Figure 1.

Characterization of H3H-Lux and LuxAB-Fre luciferase systems in TXTL. (A) Schematic of H3H-Luz luciferase reaction. Hispidin is converted to 3-hydroxyhispidin by hispidin-3-hydroxylase (H3H) and 3-hydroxyhispidin is oxidized and converted into a high energy intermediate by the luciferase (Luz). This intermediate decays into caffeylpyruvic acid with light emission. (B) The H3H-Luz luminescence measurement. H3H and Luz were expressed in TXTL. The luminescence was measured right after adding NADPH and hisipidin into the TXTL. (C) Schematic of LuxAB-Fre luciferase reaction.
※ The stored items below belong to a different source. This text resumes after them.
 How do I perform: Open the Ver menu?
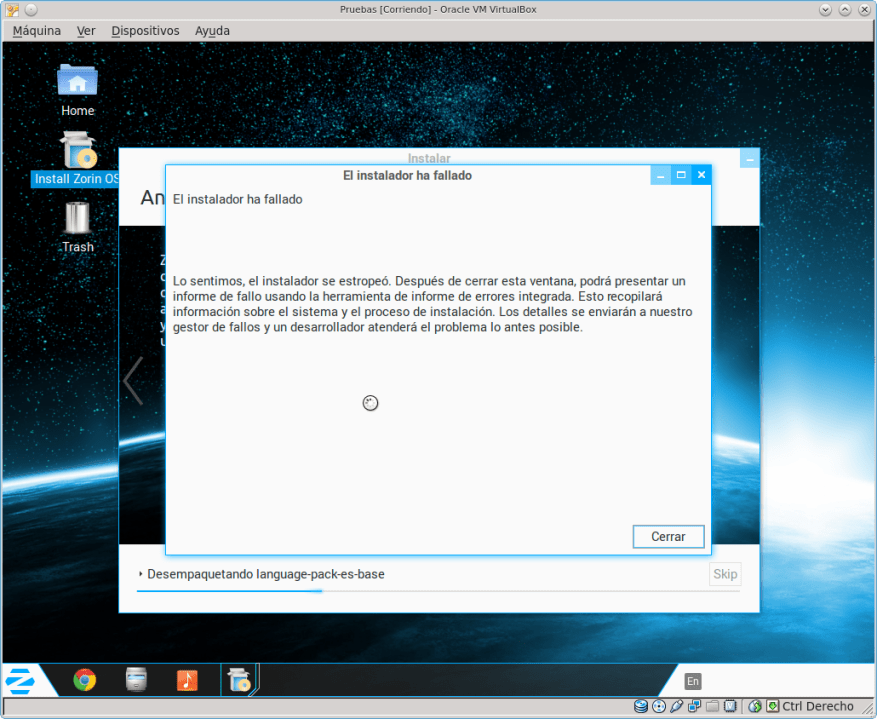[86, 31]
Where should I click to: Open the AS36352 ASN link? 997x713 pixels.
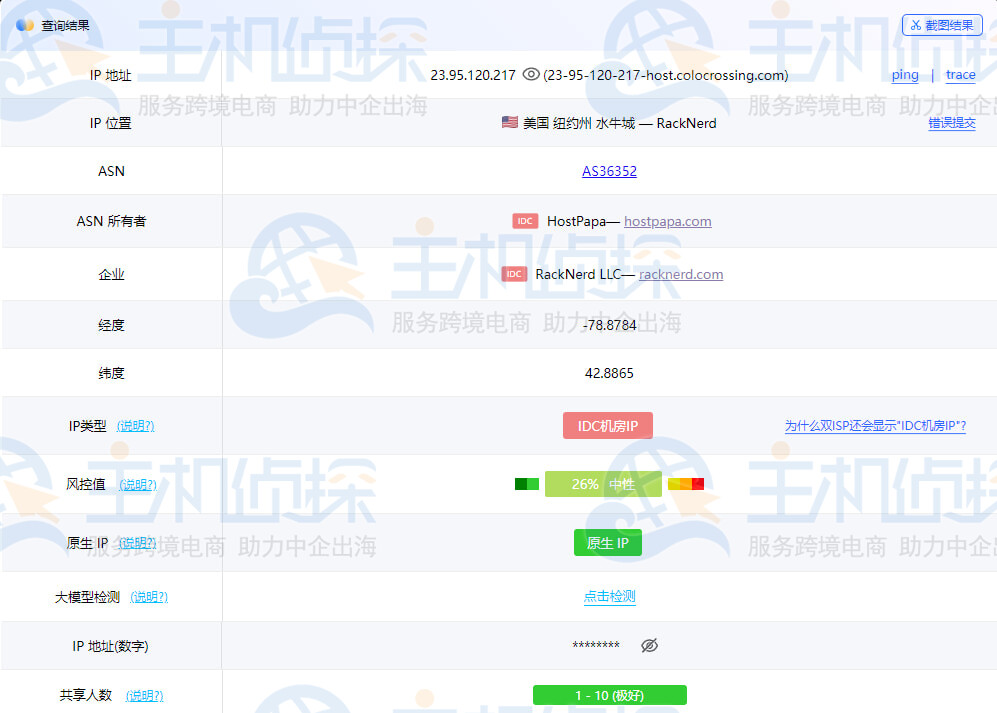[x=609, y=171]
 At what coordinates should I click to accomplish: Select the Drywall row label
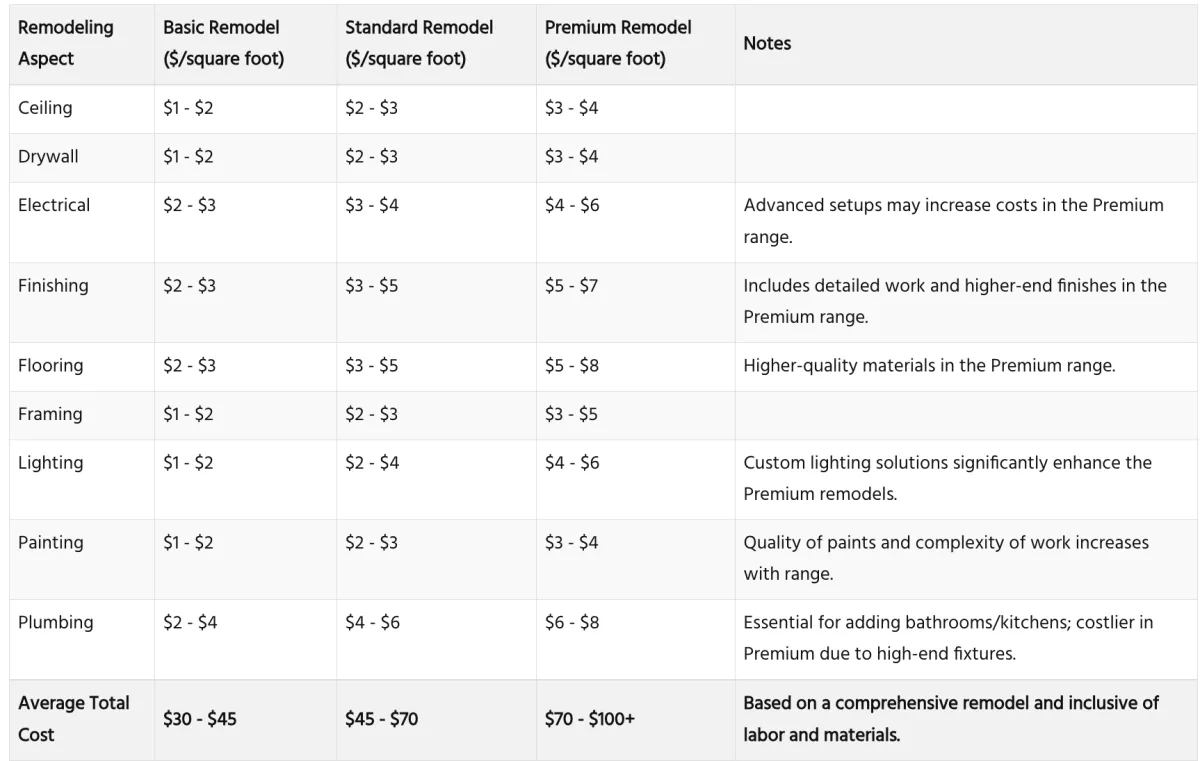coord(48,157)
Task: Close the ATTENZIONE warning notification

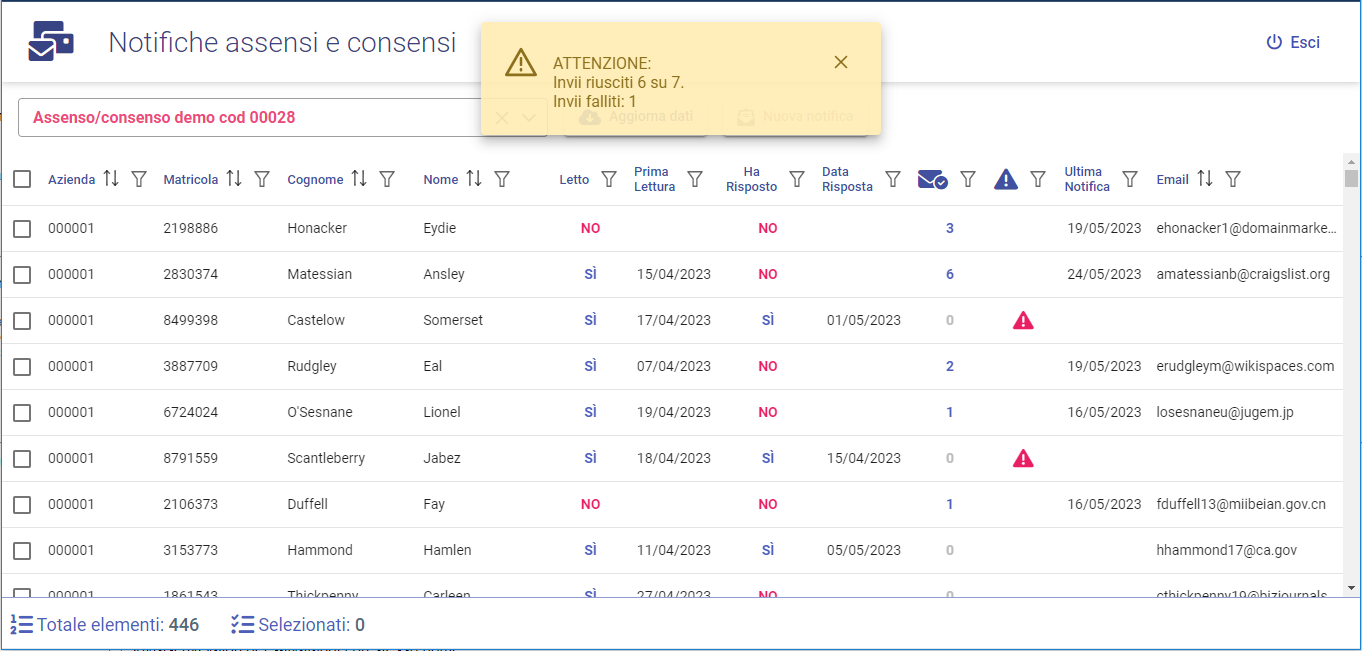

Oxidized flavin mononucleotide (FMN) is reduced into reduced flavin mononucleotide (FMNH₂) by NAD(P)H-flavin reductase (Fre). The luciferase (LuxAB) converts FMNH₂ and long-chain aldehydes into FMN and the corresponding long-chain acids with light emission. (E) ATP supplementation increased the light emission of LuxAB-Fre. Octanaldehyde was added as the substrate. (D) The LuxAB-Fre luminescence measurement with different long-chain fatty aldehydes. LuxA, LuxB and Fre were expressed in TXTL. The luminescence was measured right after adding FMN, NADPH, ATP, and substrates (octanaldehyde, decyl aldehyde, and dodecyl aldehyde.) NADPH, nicotinamide adenine dinucleotide phosphate; ATP, adenosine triphosphate; Control, reaction without enzyme expression. The graphs show means with error bars that signify SEM (n = 3).